Segment Start: Given text
Explain the components of a transcription unit with the help of a diagram?
Answer:
Maharashtra Board Class 12 Biology Important Questions Chapter 4 Molecular Basis of Inheritance 31
Transcription unit (Each transcribed segment of DNA) consists of the promoter, the structural gene and the terminator.
(1) The promoter:

  • The promoter is located towards 5′ end of structural gene, i.e. upstream.
  • It is a DNA sequence that provides binding site for enzyme RNA polymerase.
  • In prokaryotes, sigma factor sub unit of the enzyme recognizes the promoter.

(2) Structural genes:

  • Template strand (Antisense strand) : DNA strand having 3’→ 5’ polarity acts as template strand as DNA dependent- RNA polymerase catalyses polymerization in 5’ → 3’ direction.
  • Sense strand : The other strand of DNA having 5’ → 3’ polarity is complementary to template strand. It is called as sense strand. The sequence of bases in this strand, is same as in RNA (where Thymine is replaced by Uracil). It is the actual coding strand.

(3) The terminator:

  • The terminator is located at 3’ end of coding strand, i.e. downstream.
  • It defines the end of the transcription process.

Question 6.
What have we learnt from the Human Genome Project?
Answer:
We have learnt following salient features of human genome from the Human Genome Project.

  1. The human genome contains 3164.7 million nucleotide bases.
  2. The average gene consists of 3000 bases.
  3. Largest known human gene is dystrophin at 2.4 million bases.
  4. Total number of genes is estimated to be 3000.
  5. 99.9% nucleotide bases are exactly the same in all people.
  6. The function of about 50% of the discovered genes are unknown.
  7. Less than 2% of the genome codes for proteins.
  8. Repeated sequences make up a very large portion of the human genome. They can shed light on chromosome structure, dynamics and evolution.
  9. Chromosome 1 has most genes (2968) and the Y has the fewest (231).
  10. Single nucleotide polymorphism have been identified at about 1.4 million locations. It is useful in finding chromosomal locations for disease-associated sequences and tracing human history.

Question 7.
Describe the steps involved in DNA fingerprinting ?
Answer:
Maharashtra Board Class 12 Biology Important Questions Chapter 4 Molecular Basis of Inheritance 32
Steps involved in DNA fingerprinting are as follows:
1. Isolation of DNA : The DNA can be isolated even from the small amount of tissue like blood, hair roots, skin, etc.

2. Restriction digestion:

  • The isolated DNA is treated with restriction enzymes which cut the DNA at specific sites to form small fragments of variable lengths.
Segment End: Given text
Segment Start: Data provided
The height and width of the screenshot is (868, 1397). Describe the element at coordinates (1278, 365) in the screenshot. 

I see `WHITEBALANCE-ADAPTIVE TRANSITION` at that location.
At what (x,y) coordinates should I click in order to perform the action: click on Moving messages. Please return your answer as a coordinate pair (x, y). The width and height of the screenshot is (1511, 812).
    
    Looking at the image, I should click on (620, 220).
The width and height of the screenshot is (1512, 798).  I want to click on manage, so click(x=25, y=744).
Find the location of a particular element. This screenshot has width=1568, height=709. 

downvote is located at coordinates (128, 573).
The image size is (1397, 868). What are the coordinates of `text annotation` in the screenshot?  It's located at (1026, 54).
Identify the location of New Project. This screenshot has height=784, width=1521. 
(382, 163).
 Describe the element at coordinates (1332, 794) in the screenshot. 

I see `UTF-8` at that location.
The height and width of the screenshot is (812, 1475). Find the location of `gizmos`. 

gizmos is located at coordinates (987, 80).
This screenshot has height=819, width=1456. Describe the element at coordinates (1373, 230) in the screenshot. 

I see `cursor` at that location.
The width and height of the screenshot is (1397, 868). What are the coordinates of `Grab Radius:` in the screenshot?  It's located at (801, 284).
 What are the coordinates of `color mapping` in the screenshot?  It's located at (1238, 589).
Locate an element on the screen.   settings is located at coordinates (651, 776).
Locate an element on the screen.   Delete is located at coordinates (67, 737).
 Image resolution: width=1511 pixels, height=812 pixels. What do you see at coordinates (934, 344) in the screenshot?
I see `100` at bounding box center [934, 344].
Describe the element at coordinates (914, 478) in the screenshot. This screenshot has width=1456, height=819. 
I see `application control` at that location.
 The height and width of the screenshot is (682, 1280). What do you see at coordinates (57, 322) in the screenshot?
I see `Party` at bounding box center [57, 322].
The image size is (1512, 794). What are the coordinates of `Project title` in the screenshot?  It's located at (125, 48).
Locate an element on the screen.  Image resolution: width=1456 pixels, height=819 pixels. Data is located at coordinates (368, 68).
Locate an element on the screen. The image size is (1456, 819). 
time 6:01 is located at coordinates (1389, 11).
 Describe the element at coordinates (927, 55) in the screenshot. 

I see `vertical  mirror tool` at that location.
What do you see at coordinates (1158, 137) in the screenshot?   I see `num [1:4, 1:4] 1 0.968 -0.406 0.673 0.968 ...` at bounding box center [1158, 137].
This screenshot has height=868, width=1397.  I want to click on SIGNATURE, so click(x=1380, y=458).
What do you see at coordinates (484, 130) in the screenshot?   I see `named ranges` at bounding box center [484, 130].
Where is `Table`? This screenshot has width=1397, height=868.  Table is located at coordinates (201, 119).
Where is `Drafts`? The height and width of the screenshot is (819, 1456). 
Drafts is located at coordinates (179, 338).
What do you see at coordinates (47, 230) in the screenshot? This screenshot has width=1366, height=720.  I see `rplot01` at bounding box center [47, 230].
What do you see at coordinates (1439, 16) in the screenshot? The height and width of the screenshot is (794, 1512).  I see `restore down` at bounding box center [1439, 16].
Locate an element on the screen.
Segment End: Data provided
# Prompt
Answer these questions from the molecular biology text:
1. Where is the promoter located relative to the structural gene?
2. Which gene is named as the largest known human gene, and what is its size?
3. What is the first step listed for DNA fingerprinting?

# Exercise response
1. Toward the 5′ end of the structural gene, i.e., upstream.
2. Dystrophin, at 2.4 million bases.
3. Isolation of DNA.